→ Exercise tasks
1: In the inspection report, which document's PI definitions and guidance were used to check the accuracy of the reported data?
2: Reproduce the inspection report word for word, starting with "This inspection constituted" and going on through "significance were identified.".
3: Pick up the inspection report after its final sentence and keep writing.

--- START Given text ---

This inspection constituted two MSPI residual heat removal system samples as defined

in IP 71151-05.

25 Enclosure

b. Findings

No findings of significance were identified.

.5 Mitigating Systems Performance Index - Cooling Water Systems

a. Inspection Scope

The inspectors sampled licensee submittals for the Unit 1 and Unit 2 Mitigating Systems

Performance Index - Unit 1 and Unit 2 Cooling Water Systems performance indicator for

Byron Unit 1 and Unit 2 for the period from the fourth quarter 2007 through the third

quarter 2008. To determine the accuracy of the PI data reported during those periods,

PI definitions and guidance contained in the NEI Document 99-02, Regulatory

Assessment Performance Indicator Guideline, Revision 5, were used. The inspectors

reviewed the licensees operator narrative logs, issue reports, MSPI derivation reports,

event reports, and NRC Integrated Inspection Reports for the period of October 2007

through September 2008 to validate the accuracy of the submittals. The inspectors

reviewed the MSPI component risk coefficient to determine if it had changed by more

than 25 percent in value since the previous inspection, and if so, that the change was in

accordance with applicable NEI guidance. The inspectors also reviewed the licensees

issue report database to determine if any problems had been identified with the PI data

collected or transmitted for this indicator and none were identified. Documents reviewed

are listed in the Attachment to this report.

--- END Given text ---
--- START Recorded data ---

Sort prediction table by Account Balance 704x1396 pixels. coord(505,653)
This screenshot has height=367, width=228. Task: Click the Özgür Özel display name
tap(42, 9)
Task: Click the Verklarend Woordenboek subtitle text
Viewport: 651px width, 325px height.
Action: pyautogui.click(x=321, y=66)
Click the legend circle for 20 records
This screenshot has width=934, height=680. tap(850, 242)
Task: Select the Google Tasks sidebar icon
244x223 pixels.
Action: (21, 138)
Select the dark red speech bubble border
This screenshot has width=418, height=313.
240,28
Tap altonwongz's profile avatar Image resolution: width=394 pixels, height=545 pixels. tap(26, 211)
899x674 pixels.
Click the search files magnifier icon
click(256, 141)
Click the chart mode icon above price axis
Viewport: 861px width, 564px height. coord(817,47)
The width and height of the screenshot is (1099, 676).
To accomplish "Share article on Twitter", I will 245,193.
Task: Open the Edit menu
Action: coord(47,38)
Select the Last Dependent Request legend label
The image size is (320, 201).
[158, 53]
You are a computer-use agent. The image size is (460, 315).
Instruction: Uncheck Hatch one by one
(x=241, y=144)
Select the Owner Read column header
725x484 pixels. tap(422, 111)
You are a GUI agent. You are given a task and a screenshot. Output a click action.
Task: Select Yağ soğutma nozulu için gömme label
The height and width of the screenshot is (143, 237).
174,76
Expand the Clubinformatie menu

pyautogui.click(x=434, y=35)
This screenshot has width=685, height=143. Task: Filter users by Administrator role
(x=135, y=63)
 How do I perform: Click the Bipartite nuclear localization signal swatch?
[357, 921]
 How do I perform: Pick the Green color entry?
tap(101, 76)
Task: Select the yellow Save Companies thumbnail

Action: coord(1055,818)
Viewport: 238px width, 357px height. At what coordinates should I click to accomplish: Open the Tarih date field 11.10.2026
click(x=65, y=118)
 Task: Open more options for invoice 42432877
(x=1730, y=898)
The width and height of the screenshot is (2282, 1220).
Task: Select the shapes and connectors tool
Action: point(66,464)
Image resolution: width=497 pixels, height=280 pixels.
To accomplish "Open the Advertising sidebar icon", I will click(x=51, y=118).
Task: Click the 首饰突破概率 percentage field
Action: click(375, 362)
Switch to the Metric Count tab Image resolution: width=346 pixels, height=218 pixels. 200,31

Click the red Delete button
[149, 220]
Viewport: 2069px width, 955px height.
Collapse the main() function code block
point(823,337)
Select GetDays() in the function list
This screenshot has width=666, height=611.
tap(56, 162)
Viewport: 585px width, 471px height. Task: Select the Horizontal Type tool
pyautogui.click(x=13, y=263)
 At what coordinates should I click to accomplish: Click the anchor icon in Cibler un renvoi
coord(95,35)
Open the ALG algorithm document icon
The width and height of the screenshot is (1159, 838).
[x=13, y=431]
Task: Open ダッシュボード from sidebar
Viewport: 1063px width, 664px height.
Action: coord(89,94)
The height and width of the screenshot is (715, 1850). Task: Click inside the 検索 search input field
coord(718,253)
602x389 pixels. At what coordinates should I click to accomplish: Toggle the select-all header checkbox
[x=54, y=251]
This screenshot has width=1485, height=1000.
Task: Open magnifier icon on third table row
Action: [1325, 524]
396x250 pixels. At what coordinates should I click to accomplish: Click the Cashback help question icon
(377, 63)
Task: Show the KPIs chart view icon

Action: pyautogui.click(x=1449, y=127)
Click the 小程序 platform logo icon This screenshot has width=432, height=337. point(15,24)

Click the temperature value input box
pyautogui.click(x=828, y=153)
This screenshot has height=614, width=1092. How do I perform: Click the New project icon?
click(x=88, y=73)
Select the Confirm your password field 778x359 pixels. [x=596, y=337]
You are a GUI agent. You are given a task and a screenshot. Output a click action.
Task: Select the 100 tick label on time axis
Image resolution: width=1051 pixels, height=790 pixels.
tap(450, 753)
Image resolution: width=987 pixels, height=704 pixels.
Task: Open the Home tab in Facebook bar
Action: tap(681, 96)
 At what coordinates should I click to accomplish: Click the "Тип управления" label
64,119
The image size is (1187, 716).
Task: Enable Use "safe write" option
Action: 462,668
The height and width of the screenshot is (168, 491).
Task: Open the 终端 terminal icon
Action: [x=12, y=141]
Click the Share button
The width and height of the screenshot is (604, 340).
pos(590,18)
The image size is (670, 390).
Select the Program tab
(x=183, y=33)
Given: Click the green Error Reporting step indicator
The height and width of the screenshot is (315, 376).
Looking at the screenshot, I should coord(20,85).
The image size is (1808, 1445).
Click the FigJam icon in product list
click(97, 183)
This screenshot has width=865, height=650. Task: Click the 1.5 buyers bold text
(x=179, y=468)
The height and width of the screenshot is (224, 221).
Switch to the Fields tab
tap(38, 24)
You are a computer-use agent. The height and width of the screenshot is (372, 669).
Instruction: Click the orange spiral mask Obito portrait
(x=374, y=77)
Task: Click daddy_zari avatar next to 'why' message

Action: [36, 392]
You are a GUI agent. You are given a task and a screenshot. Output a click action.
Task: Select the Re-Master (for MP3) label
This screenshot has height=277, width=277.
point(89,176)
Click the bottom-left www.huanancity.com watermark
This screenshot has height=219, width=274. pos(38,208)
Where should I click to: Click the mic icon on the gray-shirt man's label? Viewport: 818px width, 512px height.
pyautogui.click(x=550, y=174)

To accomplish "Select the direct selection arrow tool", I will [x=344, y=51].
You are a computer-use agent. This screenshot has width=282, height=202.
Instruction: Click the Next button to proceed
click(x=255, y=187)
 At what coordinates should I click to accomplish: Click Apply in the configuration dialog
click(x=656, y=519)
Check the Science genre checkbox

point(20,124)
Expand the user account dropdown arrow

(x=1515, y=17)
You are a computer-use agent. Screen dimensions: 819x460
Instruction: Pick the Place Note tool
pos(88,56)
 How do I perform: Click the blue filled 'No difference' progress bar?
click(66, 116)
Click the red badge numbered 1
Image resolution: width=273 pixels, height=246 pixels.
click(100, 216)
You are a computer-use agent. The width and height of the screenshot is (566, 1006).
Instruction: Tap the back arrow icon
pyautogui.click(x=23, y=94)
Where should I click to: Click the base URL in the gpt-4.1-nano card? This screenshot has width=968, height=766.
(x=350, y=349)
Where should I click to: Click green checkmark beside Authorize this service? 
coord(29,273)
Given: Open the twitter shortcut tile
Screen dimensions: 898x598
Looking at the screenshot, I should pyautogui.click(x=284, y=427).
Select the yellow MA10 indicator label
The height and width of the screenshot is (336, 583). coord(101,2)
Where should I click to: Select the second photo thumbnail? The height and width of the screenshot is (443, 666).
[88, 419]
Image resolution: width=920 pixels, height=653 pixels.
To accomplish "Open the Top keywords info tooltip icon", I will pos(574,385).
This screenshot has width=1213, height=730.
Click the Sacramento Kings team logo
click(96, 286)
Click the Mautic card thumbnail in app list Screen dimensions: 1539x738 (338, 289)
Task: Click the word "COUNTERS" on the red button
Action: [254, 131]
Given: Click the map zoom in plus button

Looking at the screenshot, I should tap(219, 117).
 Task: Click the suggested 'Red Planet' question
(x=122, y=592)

--- END Recorded data ---

→ Answers to the problems
1: NEI Document 99-02, Regulatory Assessment Performance Indicator Guideline, Revision 5.

2:
This inspection constituted two MSPI residual heat removal system samples as defined

in IP 71151-05.

25 Enclosure

b. Findings

No findings of significance were identified.

3:
This inspection constituted two MSPI cooling water system samples as defined in

IP 71151-05.

b. Findings

No findings of significance were identified.

.6 Reactor Coolant System Specific Activity

a. Inspection Scope

The inspectors sampled licensee submittals for the Reactor Coolant System (RCS)

Specific Activity performance indicator for the period of June 2007 through August 2008

to determine the accuracy of the PI data reported during those periods, PI definitions

and guidance contained in the NEI Document 99-02, Regulatory Assessment

Performance Indicator Guideline, Revision 5, were used. The inspectors reviewed the

licensees RCS chemistry samples, TS requirements, issue reports, event reports and

NRC Integrated Inspection Reports for the period of June 2007 through August 2008 to

validate the accuracy of the submittals. The inspectors also reviewed the licensees

issue report database to determine if any problems had been identified with the PI data

collected or transmitted for this indicator and none were identified. In addition to record

reviews, the inspectors observed a chemistry technician obtain and analyze a reactor

coolant system sample. Documents reviewed are listed in the Attachment to this report.

This inspection constituted two reactor coolant system specific activity samples as

defined in IP 71151-05.

26 Enclosure

b. Findings

No findings of significance were identified.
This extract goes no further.